The role of Arabidopsis 5PTase13 in root gravitropism through modulation of vesicle trafficking

Inositol polyphosphate 5-phosphatases （5PTases） are enzymes of phosphatidylinositol metabolism that affect various aspects of plant growth and development. Arabidopsis 5PTasel3 regulates auxin homeostasis and hormonerelated cotyledon vein development, and here we demonstrate that its knockout mutant 5pt13 has elevated sensitivity to gravistimulation in root gravitropic responses.

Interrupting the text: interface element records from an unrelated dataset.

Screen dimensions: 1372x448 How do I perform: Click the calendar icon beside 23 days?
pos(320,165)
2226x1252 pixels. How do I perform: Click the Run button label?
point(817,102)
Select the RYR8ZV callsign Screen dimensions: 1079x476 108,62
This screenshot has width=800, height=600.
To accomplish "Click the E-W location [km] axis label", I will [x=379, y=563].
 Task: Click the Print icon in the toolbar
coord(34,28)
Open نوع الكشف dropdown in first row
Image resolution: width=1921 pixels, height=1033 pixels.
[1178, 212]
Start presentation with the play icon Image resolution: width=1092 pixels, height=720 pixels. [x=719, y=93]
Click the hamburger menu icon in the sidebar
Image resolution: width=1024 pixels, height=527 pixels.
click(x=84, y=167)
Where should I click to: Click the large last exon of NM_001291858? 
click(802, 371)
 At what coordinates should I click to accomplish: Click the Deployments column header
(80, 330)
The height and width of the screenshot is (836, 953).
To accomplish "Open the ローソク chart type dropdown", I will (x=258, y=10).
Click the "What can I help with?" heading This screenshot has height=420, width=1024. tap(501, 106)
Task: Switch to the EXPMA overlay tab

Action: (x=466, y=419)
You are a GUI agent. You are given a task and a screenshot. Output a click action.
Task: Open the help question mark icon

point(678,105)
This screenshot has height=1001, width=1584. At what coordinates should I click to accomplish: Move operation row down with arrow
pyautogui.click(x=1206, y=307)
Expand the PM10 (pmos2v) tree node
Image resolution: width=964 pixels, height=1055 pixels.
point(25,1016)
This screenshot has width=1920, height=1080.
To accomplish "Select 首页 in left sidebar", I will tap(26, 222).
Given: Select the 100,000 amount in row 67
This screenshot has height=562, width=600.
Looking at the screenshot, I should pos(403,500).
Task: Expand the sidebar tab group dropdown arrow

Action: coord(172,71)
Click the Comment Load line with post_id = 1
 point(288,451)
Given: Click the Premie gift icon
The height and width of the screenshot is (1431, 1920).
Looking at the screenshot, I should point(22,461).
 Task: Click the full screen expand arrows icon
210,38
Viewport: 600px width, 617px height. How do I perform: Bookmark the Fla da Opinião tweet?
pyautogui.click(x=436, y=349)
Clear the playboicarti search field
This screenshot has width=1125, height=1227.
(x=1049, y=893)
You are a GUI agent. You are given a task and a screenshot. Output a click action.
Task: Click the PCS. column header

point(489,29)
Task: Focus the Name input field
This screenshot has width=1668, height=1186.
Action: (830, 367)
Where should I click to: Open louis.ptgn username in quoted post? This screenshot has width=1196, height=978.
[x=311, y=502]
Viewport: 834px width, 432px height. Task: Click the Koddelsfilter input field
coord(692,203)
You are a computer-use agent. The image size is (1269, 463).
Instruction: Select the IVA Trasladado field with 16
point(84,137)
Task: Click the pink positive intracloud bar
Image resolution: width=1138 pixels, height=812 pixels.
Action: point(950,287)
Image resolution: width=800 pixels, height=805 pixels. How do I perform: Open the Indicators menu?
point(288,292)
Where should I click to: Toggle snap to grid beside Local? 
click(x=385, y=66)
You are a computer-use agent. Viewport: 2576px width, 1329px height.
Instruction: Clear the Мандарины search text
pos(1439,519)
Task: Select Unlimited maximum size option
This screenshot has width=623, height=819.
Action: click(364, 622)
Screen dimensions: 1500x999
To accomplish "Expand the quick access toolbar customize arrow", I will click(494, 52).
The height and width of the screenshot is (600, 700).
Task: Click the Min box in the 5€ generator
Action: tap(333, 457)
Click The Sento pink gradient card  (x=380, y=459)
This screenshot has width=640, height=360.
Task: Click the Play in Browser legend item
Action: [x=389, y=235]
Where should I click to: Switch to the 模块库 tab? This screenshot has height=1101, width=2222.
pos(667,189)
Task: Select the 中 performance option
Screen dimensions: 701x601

The altered responses of 5pt13 mutants to 1-N-naphthylphthalamic acid （an auxin transport inhibitor） indicate that 5PTase13 might be involved in the regulation of auxin transport. Indeed, the auxin efflux carrier PIN2 is expressed more broadly under 5PTasel3 deficiency, and observations of the internalization of the membrane-selective dye FM4-64 reveal altered vesicle trafficking in 5pt13 mutants. Compared with wild-type, 5pt13 mutant seedlings are less sensitive to the inhibition by brefeldin A of vesicle cycling, seedling growth, and the intracellular cycling of the PIN1 and PIN2 proteins. Further, auxin redistribution upon gravitropic stimulation is stimulated under 5PTasel3 deficiency. These results suggest that 5PTasel3 may modulate auxin transport by regulating vesicle trafficking and thereby play a role in root gravitropism.